● **To do**
From the xenin-25 abstract below, list every pretreatment that blocked the rise in cytosolic free calcium in myenteric neurons treated with Xen.

Xenin-25 increases cytosolic free calcium levels and acetylcholine release from a subset of myenteric neurons

Abstract

Xenin-25 (Xen) is a 25 amino acid neurotensin-related peptide reportedly produced with glucose-dependent insulinotropic polypeptide (GIP) by a subset of K cells in the proximal gut. We previously showed exogenously administered Xen, with GIP but not alone, increases insulin secretion in humans and mice. In mice, this effect is indirectly mediated via a central nervous system-independent cholinergic relay in the periphery. Xen also delays gastric emptying, reduces food intake, induces gall bladder contractions, and increases gut motility and secretion from the exocrine pancreas, suggesting that some effects of Xen could be mediated by myenteric neurons (MENs). To determine whether Xen activates these neurons, MENs were isolated from guinea pig proximal small intestines. Cells expressed neuronal markers and exhibited typical neuron-like morphology with extensive outgrowths emanating from cell bodies. Cytosolic free Ca(2+) levels ([Ca(2+)](i)) were measured using Fura-2. ATP/UTP, KCl, and forskolin increased [Ca(2+)](i) in 99.6%, 92%, and 23% of the MENs imaged, respectively, indicating that they are functional and activated by nucleotide receptor signaling, direct depolarization, and cAMP. [Ca(2+)](i) increased in only 12.7% of MENs treated with Xen. This rise was blocked by pretreatment with EGTA, diazoxide, SR48692, and neurotensin. Thus the Xen-mediated increase in [Ca(2+)](i) involves influx of extracellular Ca(2+) and activation of neurotensin receptor-1 (NTSR1). Xen also increased acetylcholine release from MENs. Amylin, produced by β-and enteroendocrine cells, delays gastric emptying and increased [Ca(2+)](i) almost exclusively in Xen-responsive MENs. Immunohistochemistry demonstrated NTSR1 expression in human duodenal MENs. Thus myenteric rather than central neurons could mediate some effects of Xen and amylin.

● **Records**
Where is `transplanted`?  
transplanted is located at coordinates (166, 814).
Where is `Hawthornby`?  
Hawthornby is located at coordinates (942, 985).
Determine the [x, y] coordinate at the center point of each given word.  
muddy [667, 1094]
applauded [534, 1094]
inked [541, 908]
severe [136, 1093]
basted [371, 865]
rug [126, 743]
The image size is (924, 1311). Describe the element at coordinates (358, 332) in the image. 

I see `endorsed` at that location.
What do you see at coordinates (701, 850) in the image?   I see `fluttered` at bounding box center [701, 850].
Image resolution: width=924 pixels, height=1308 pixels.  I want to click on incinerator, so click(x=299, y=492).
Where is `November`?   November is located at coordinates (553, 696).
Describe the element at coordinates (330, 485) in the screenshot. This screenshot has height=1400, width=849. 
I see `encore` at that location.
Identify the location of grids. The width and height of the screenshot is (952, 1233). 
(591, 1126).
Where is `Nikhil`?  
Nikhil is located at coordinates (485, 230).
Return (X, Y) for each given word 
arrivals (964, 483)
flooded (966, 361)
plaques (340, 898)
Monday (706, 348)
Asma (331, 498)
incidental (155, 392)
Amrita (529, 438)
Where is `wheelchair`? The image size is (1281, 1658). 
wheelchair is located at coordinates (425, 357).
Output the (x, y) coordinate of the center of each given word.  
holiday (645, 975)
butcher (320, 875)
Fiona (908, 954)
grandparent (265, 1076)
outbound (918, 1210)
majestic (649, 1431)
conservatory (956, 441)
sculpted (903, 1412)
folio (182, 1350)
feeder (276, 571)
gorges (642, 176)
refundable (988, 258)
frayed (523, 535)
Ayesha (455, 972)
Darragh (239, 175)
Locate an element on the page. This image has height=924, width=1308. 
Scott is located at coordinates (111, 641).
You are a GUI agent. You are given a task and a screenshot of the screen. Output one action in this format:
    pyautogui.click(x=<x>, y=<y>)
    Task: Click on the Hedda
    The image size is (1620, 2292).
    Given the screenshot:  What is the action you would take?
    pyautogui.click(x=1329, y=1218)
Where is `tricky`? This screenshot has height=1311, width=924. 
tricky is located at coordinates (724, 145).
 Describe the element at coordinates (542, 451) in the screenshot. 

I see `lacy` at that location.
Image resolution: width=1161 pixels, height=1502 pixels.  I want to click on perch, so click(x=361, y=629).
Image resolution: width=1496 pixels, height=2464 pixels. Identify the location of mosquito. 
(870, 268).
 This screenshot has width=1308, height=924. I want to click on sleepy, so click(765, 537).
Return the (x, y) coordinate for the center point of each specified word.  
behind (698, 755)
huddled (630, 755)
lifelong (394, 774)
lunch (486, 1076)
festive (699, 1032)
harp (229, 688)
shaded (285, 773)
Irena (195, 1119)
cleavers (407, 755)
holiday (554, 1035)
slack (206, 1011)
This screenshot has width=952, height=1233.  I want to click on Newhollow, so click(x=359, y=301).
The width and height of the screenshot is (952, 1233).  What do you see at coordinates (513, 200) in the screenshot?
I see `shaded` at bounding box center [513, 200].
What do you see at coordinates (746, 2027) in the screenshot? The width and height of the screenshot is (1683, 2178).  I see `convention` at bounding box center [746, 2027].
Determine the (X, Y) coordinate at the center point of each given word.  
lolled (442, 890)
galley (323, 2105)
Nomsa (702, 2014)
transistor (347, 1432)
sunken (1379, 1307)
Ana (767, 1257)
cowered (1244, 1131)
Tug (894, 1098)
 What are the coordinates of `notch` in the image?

● **Exercise solution**
EGTA, diazoxide, SR48692, neurotensin